Even more intriguing is his jab at former President Weah, whom he mocks for dancing on social media while Liberia grapples with the legacy of his presidency. “What else is shameful and childish than this?” Cephas asks. But the real shame, arguably, lies not in Weah’s post-presidency dance moves, but in the silence of officials like Cephas during Weah’s tenure, when they had both power and platform to effect change but chose not to.

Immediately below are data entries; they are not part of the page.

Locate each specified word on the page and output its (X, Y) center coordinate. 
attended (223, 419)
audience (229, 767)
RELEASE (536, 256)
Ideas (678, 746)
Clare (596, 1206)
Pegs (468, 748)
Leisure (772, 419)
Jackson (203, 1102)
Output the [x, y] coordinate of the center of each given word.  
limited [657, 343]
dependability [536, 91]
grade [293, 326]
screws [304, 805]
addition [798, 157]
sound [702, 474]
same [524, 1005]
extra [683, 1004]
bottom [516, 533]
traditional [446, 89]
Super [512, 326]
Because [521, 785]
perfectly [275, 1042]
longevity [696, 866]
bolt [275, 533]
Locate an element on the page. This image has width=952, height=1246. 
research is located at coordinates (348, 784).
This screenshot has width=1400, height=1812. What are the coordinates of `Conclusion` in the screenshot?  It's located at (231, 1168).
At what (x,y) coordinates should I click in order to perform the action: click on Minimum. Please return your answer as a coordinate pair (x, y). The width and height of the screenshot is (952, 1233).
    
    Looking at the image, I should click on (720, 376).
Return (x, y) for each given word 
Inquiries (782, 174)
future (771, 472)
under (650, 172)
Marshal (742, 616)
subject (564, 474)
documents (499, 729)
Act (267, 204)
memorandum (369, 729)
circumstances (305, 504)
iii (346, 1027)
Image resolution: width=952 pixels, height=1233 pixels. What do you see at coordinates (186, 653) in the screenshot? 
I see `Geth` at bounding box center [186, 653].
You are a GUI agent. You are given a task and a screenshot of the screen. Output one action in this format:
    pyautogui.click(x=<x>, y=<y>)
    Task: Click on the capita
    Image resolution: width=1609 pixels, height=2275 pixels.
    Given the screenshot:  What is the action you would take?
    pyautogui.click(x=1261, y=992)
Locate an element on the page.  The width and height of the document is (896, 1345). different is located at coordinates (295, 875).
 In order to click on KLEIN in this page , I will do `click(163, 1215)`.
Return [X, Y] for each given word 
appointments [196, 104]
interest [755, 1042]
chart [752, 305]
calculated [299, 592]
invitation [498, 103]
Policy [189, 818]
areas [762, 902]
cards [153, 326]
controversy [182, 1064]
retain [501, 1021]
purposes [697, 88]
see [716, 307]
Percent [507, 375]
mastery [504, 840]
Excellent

Still, Cephas’ confession forces Liberians to confront a brutal question: If Boakai’s administration is to be judged in comparison to Weah’s, does that set the bar too low? Cephas makes no attempt to claim Boakai’s government is flawless, but he clearly implies it is less corrupt, less tribalized, and more thoughtful. Yet that should not be enough. The very purpose of democratic accountability is not to select the lesser evil but to demand good governance, transparency, and equitable leadership from whoever is in power.
In truth, Cephas’ statement reads more like a deferred guilt trip. It reflects the moral fatigue of a man who was once on the frontline of a crumbling regime and is now seeking redemption by shifting blame backward while deflecting forward criticism. However, Liberia’s wounds cannot be healed by silence. If anything, they demand louder and more consistent scrutiny of all administrations, past and present.
The bigger question that emerges is not just why Cephas won’t criticize Boakai, but whether his revelations should spark broader investigations into the systemic failures of the Weah era, and what lessons the current administration is choosing to ignore. In a country still haunted by economic disparity, political mistrust, and institutional fragility, Cephas’ backward-looking commentary does little to reassure a public hungry for truth and reform.